But Wall Street's meltdown and money manager Bernard Madoff's alleged financial fraud threaten the donor base that bankrolls Mr. Canada's work. Facing declining revenues, he's had to lay off staff and cancel plans to expand. He says he doesn't yet "have a Plan B" for replacing his Wall Street support, which had reached upwards of $15 million annually.
Mr. Canada's difficulties show how dependent nonprofits can become on certain steady donors, and how their plans can be derailed when those revenues dry up. It underscores the challenges facing nonprofits, which grew and proliferated amid the bull-market earlier this decade.
Today, the U.S. boasts more than one million nonprofits, up from about 774,000 ten years ago.

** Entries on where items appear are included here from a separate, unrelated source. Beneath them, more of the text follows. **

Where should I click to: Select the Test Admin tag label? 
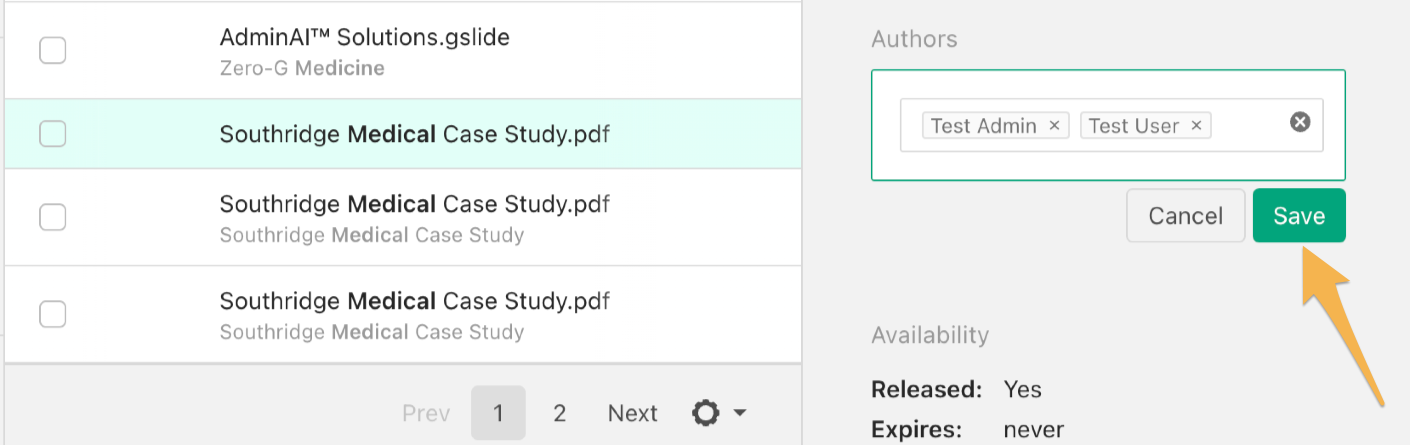pyautogui.click(x=984, y=126)
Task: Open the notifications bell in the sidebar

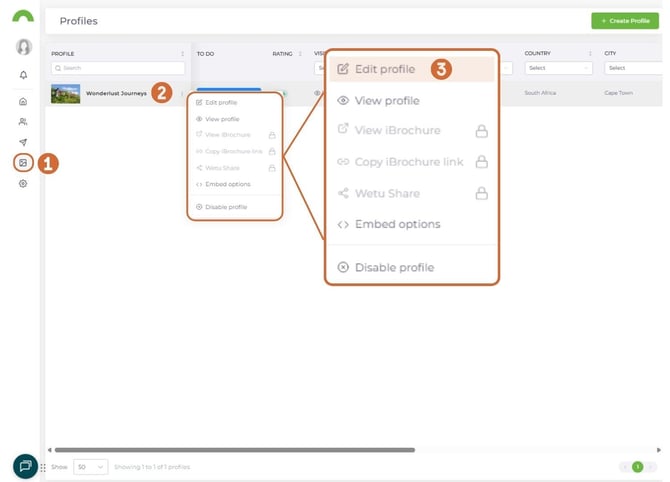Action: (x=23, y=75)
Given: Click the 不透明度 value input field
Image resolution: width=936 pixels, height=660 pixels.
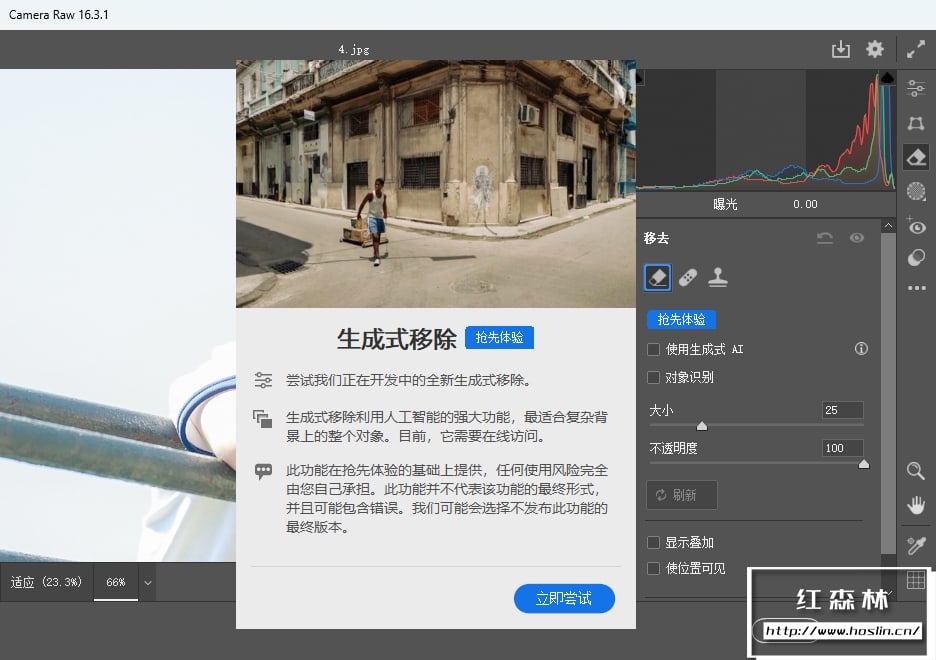Looking at the screenshot, I should [842, 448].
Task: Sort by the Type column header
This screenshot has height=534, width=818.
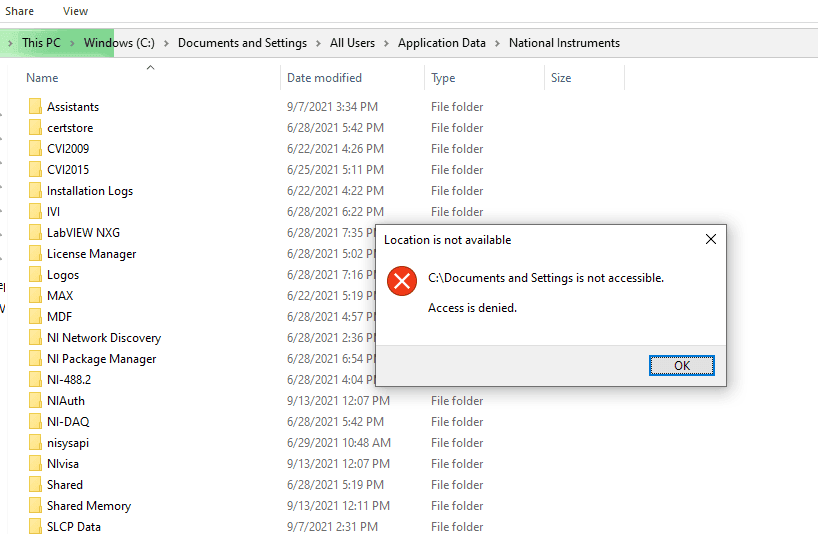Action: pyautogui.click(x=443, y=78)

Their biggest donations come from corporations, foundations and the ultra-wealthy. Many have been hit hard by the deepening recession. A drop in charitable contributions could shutter as many as 100,000 nonprofits over the next year, says Paul Light, a professor at New York University's Wagner School of Public Service.
Mr. Canada, a 57-year-old social worker, calls his strategy the "conveyor belt," because it aims to give children an intensive experience in a succession of programs until they graduate from college. Children in pre-kindergarten are taught foreign languages, for instance. From there, children enter Mr. Canada's charter schools with longer school days and a calendar lasting until the first week of August.
The approach is starting to deliver results. Last year, nearly all the third-graders in Mr. Canada's charter schools scored at or above grade-level in math, better than recent citywide averages. Eighth-graders outperformed the average New York student in math, according to New York state data.
"The math thing is just so far above anything I've ever seen," says Roland Fryer, a Harvard economist who heads a new education lab. "The real hard work is to figure out why it's working and whether that kind of thing can be exported so we can help more kids."
President Barack Obama's advisers met with Mr. Canada recently to learn more about his approach. Mr. Obama said during the campaign that he wants to create "promise neighborhoods" modeled on Mr. Canada's charity in 20 cities across the U.S. Today, that initiative remains part of the White House's publicized agenda.